The disposal wells that are shutting down are those that inject saltwater at depths of 10,000 feet below the surface of the Earth. There are about 32 of these types of wells in the Gardendale Seismic Response Area.

"I think the moves by the Railroad Commission have been very measured and are appropriate. The industry is working with them on this too because we’re all citizens of the Permian Basin, and we don’t want to feel the quakes here either," Kyle McGraw, outgoing chairman of the Permian Basin Petroleum Association said.

When drilling for oil, there's a lot of wastewater that comes with it that gets injected back into the ground. The RRC believes that this method, the deep injections, are aggravating old fault lines and causing the earthquakes.

"They were smart to not just shut down all the shallow injection because it’s very unlikely that it’s the cause. That the logic was that it’s a deep injection, let’s limit it first, and we’ll see what we can do to improve things," McGraw said.

McGraw warns that we likely won't see immediate results after the suspension. He believes that this will be a process that takes time and asks the residents in the Permian Basin to be patient with the study.

"I do want to remind everybody that in this case, this injection water goes in, and it doesn’t cause something next day. Some of this injection has been going on for 7-8 years and all of a sudden now we’re at levels that are causing slippage," McGraw said.

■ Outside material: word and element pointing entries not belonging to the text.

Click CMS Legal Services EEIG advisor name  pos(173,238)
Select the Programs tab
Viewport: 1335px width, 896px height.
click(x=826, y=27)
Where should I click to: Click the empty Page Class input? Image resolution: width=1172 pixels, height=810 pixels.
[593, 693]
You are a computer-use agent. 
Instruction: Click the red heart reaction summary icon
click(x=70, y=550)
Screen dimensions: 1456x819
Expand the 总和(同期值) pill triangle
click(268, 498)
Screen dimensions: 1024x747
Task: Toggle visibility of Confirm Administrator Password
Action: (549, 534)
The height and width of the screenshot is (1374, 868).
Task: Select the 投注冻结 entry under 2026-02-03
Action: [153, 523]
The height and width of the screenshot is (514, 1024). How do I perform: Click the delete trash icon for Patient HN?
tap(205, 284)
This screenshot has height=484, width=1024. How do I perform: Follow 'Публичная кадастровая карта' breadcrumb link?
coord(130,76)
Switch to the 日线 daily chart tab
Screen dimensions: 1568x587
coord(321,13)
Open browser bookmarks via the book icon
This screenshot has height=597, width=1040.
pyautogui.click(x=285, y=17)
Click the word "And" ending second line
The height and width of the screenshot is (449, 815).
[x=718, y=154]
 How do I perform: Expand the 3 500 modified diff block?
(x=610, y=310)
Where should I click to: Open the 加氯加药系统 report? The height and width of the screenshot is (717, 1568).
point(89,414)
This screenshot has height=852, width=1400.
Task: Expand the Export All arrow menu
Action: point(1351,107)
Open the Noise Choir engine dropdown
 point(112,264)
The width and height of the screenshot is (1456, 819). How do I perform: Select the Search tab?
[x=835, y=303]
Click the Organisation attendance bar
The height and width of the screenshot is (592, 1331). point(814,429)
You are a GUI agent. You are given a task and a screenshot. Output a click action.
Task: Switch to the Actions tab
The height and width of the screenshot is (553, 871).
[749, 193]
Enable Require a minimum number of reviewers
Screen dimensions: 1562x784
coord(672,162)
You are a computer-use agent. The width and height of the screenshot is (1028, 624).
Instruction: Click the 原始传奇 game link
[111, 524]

What does this mean for the people working the wells in the Gardendale Seismic Response Area? McGraw believes that these wells will still be operation but will move towards shallower injections.

"They also were thoughtful enough. They gave the operators the ability to re-complete, stop deep, and you can come up to the shallow if you need, and of course many of these operators are going to need that because they’re like 'what do I do with the water? If I don’t produce my water, then I’ve got to shut in my oil,'" McGraw said.